I like stuff.

Monday, February 27, 2012

Retch

Yum! Brands! I! Think! I! Hate! You!

*cough* *cough* *hurl*


Like many of our customers, I grew up with the brands. My family loved a bucket of Kentucky Fried Chicken. I took dates to Pizza Hut. When I was in college, every Sunday, I used to go and chow down on six or seven tacos, maybe eight (at Taco Bell).


I like food. I enjoy it. I may be braver than some when it comes to eating, but I've always lived by the idea of "Try everything once, if you don't like it, at least you can say so out of conviction." (I have a respected friend that says "Try everything twice. Maybe the first time it was made lousy")

I've eaten a lot of food that might not look so palatable to my peers (I'm still working on how to convince my fianceƩ to eat fish or other seafood), and I think the only times I can remember having a hard time enjoying it is lutefisk, and the eye-stalks on some fully-fried shrimp. (The former, being a horror nobody should eat, the latter wouldn't have been a problem if I'd ever found that famous brain-off switch and didn't think about it as much)

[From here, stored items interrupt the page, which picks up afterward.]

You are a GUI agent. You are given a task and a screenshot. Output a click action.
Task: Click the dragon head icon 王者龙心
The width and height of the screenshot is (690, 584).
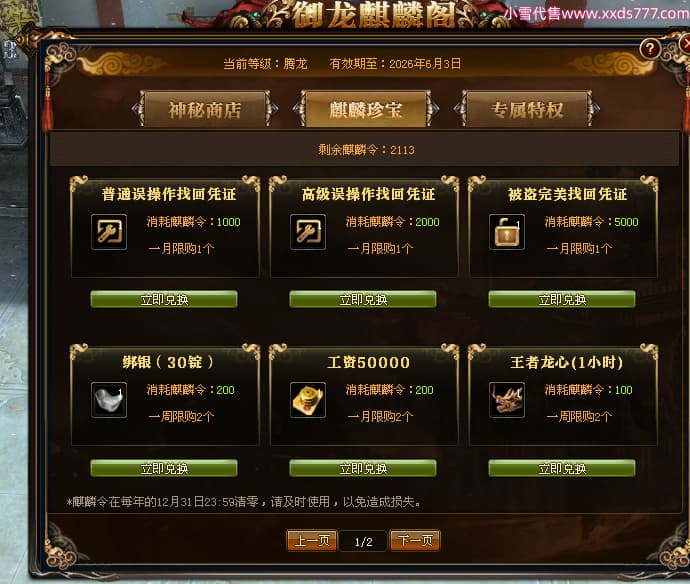[507, 400]
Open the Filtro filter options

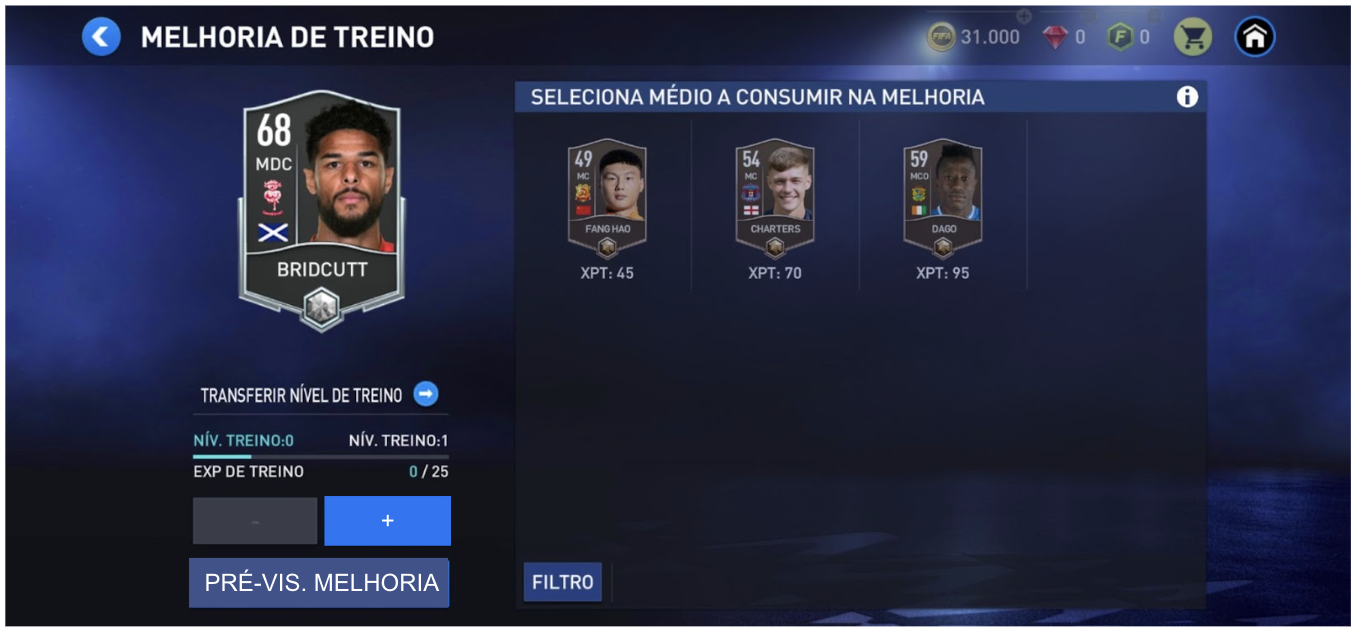[x=563, y=582]
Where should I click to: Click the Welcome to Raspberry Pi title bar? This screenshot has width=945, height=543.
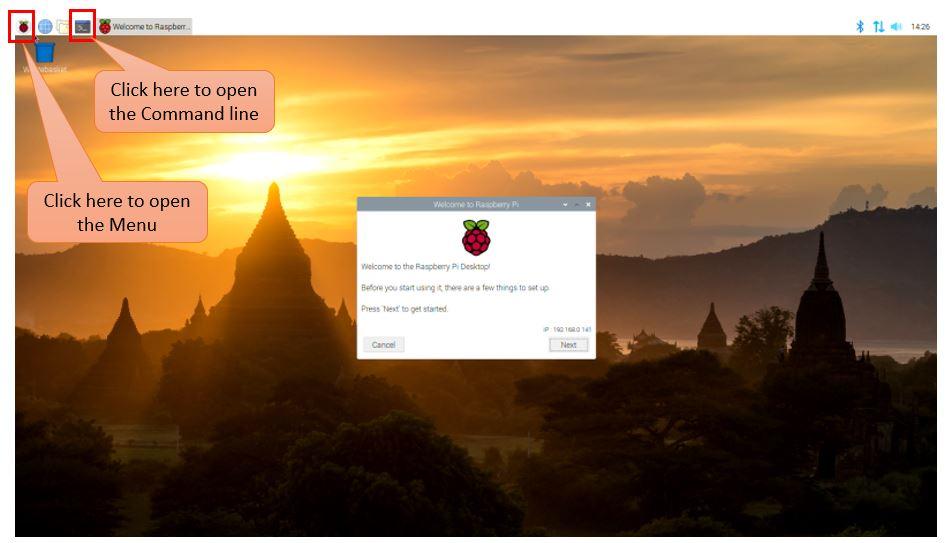pyautogui.click(x=476, y=204)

I'm not much of a world-traveler, only been to Canadia once and Mexico a couple times. My trip to Canada was not that remarkable (It was circa 1990, and at the ripe age of 13, not that adventurous), but I had a really awesome meal in Mexico where the locals (It was a church trip where we were helping them out), thanked us by making us food. I was 15, but clever enough to know this was the real stuff (and their generosity may have put a pinch on their usual budgets)

I want to eat pho in Vietnam. I want to try a single piece of nigiri in Japan from a master. I want to know what real goulash tastes like. I want to taste from a real plate of sausages somewhere in northern Europe. I want somebody to take pity on me and explain why kimchi is what it is.

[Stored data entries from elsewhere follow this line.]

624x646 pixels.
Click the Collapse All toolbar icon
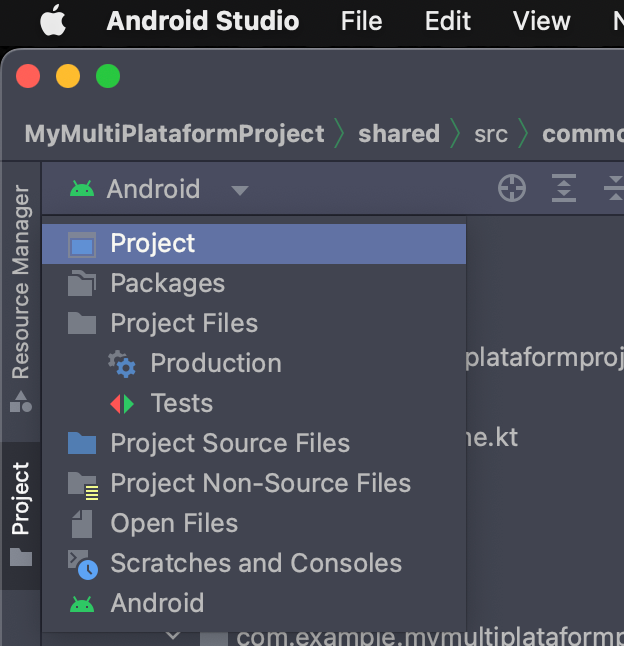click(x=615, y=188)
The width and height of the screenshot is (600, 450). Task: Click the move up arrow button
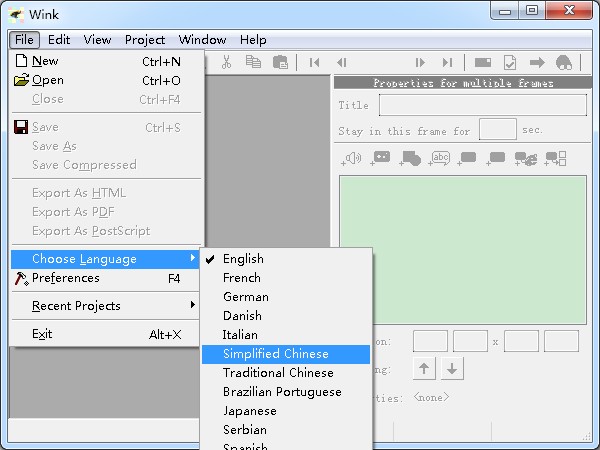(x=425, y=369)
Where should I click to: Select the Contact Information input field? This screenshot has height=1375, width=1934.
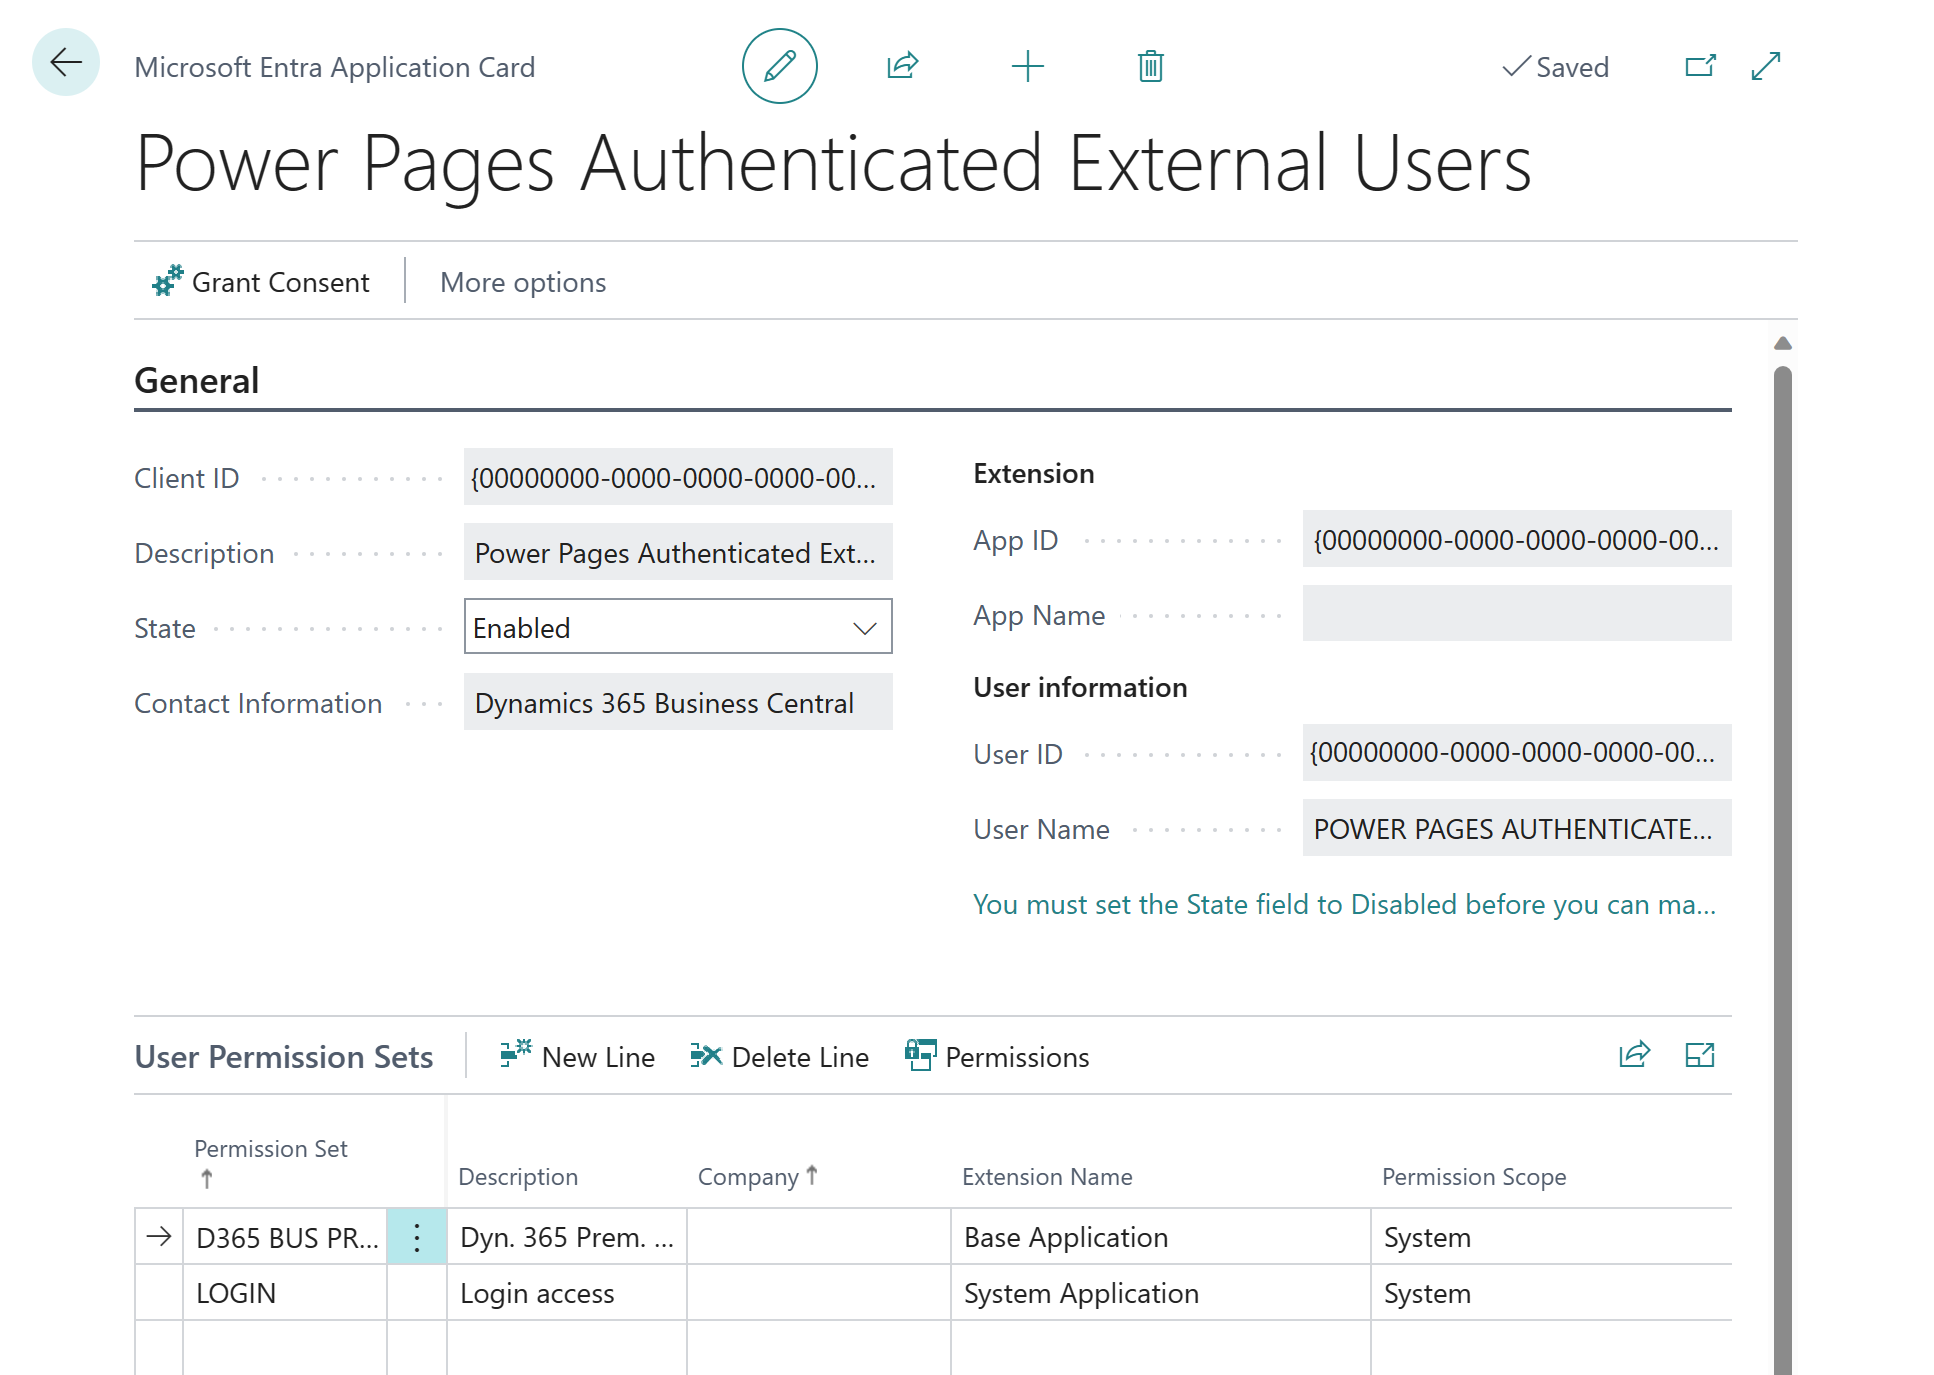(677, 701)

I do not want to work in my life saving up for getting to see these real experiences and then show up to "Woo! 59c chilito! With a side of fried chicken!"

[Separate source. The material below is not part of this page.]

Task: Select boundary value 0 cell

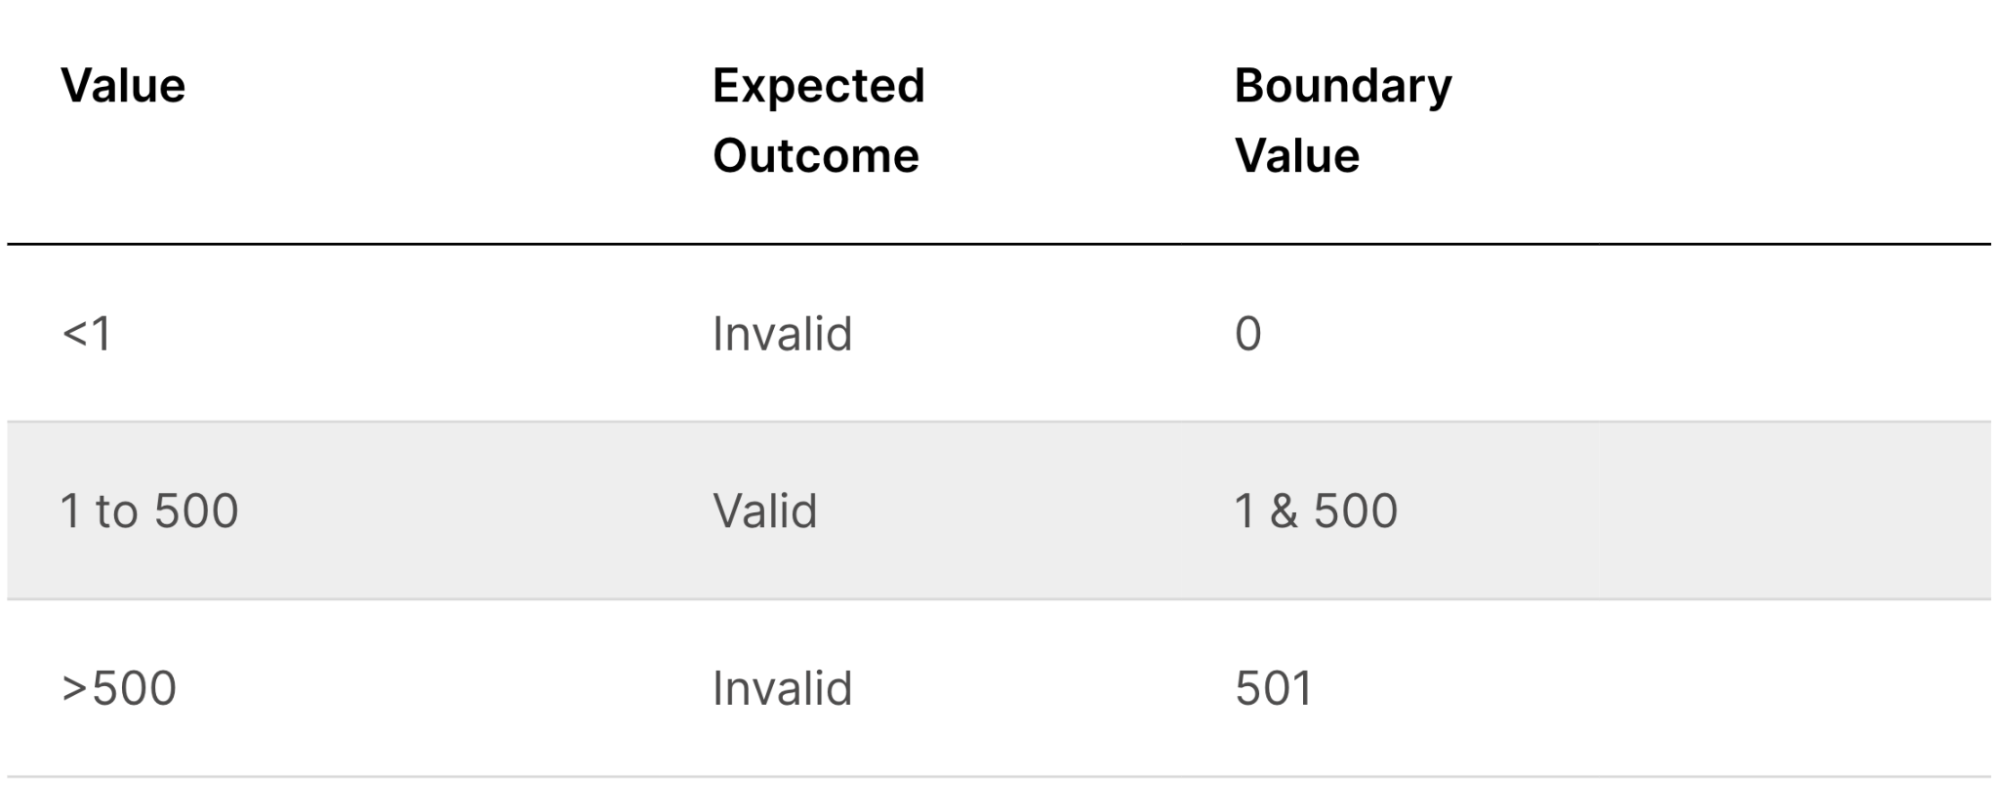Action: coord(1248,333)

Call me a snob and I'll call you a liar. I don't want to be a tourist. When/if I get to see more of the world, I want the real thing, I don't want "And our parent company Pepsico made us put Doritos in everything because it keeps the profit margins running across the business lines!"

1 comment:

Jecka said...

Nigiri in Japan from a master sushi chef = divine! I hope you get to experience it... and if you do go back to Canada, have some poutine or a pork pie. Both are strange but good. :)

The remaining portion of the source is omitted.